It has collected data on thousands of sightings throughout North America, many of which are geocoded.
This project contains code for downloading and extracting geocoded results, as well as full text reports on all data available on their site.
## A quick update
This repo has undergone some significant changes recently.
These changes all support automating what I used to do manually once a year.
They include refactoring a lot of the customized python code I wrote 7+ years ago.
Over time I'll be adding more documentation, analysis examples, and maybe example apps with streamlit, datapane, or dash too.
This refactor is just the first step.
## Setup
To get started, run the following commands to set up the environment.
```shell
conda env create -f environment.yaml
conda activate bfro-sightings-data
make dev-env
```
This creates a conda environment with all the dependencies.

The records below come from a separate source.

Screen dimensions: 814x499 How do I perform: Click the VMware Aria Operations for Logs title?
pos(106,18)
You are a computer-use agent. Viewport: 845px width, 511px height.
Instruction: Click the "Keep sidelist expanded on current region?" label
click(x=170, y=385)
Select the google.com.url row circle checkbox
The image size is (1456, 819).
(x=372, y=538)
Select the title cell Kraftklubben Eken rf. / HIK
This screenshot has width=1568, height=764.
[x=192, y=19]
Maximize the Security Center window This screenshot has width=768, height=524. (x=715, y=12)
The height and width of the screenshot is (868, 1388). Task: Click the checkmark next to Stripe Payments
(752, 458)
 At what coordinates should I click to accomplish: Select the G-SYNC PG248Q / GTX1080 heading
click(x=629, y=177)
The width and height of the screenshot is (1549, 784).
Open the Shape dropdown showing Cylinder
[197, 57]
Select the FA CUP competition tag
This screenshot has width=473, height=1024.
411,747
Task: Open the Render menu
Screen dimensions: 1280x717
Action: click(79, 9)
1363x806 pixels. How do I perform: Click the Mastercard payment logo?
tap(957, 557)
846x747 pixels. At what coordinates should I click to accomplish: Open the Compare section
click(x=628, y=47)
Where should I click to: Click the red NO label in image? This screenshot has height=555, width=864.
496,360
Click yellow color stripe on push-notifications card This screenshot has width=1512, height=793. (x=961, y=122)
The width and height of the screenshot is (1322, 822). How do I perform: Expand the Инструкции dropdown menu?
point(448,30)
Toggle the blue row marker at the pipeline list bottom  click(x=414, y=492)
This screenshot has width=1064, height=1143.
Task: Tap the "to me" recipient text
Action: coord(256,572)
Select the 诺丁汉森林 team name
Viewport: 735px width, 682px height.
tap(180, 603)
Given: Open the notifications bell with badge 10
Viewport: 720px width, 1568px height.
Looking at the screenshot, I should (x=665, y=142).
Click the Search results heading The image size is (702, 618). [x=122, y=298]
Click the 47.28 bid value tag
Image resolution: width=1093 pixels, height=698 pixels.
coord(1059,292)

The weather stuff is a tad problematic because it expects there to be a Visual Crossing API key.
They are free for up to a thousand calls a day (and we have more calls than that, so you'd need to stagger them to fully hydrate the cache).
To use it, add `VISUAL_CROSSING_KEY` to the environment or a local `.env` file.
For more information on the weather data, see the [Visual Crossing documentation](https://www.visualcrossing.com/resources/documentation/weather-api/timeline-weather-api/).
## Full Pipeline
The pipeline (including scraper, weather, and the DBT project), is in the `pipeline/` directory.
However, there's a shell script that will run it all for you.
```sh
# In project root.
./run-pipeline-local.sh False
```
To run a test run, use
```sh
./run-pipeline-local.sh True
```
## Deployment and Orchestration
There's a Dockerfile and docker make targets (set to push to a local registry).
If you want to run in a container you should wrap the `run-pipeline-local.sh` shell script into one that will pull down / push updated data before the container tears down, or execute with a bind mount or volume mount on the local project root.
## Data Dictionary
Is in DBT!
Including the sources.
`pipeline/bfro_mini_warehouse/models/sources/local_files.yml` for the local sources, and `pipeline/bfro_mini_warehouse/models/docs` for the others.
You can cd into the `pipeline/bfro_mini_warehouse` directory and build the docs the usual DBT way.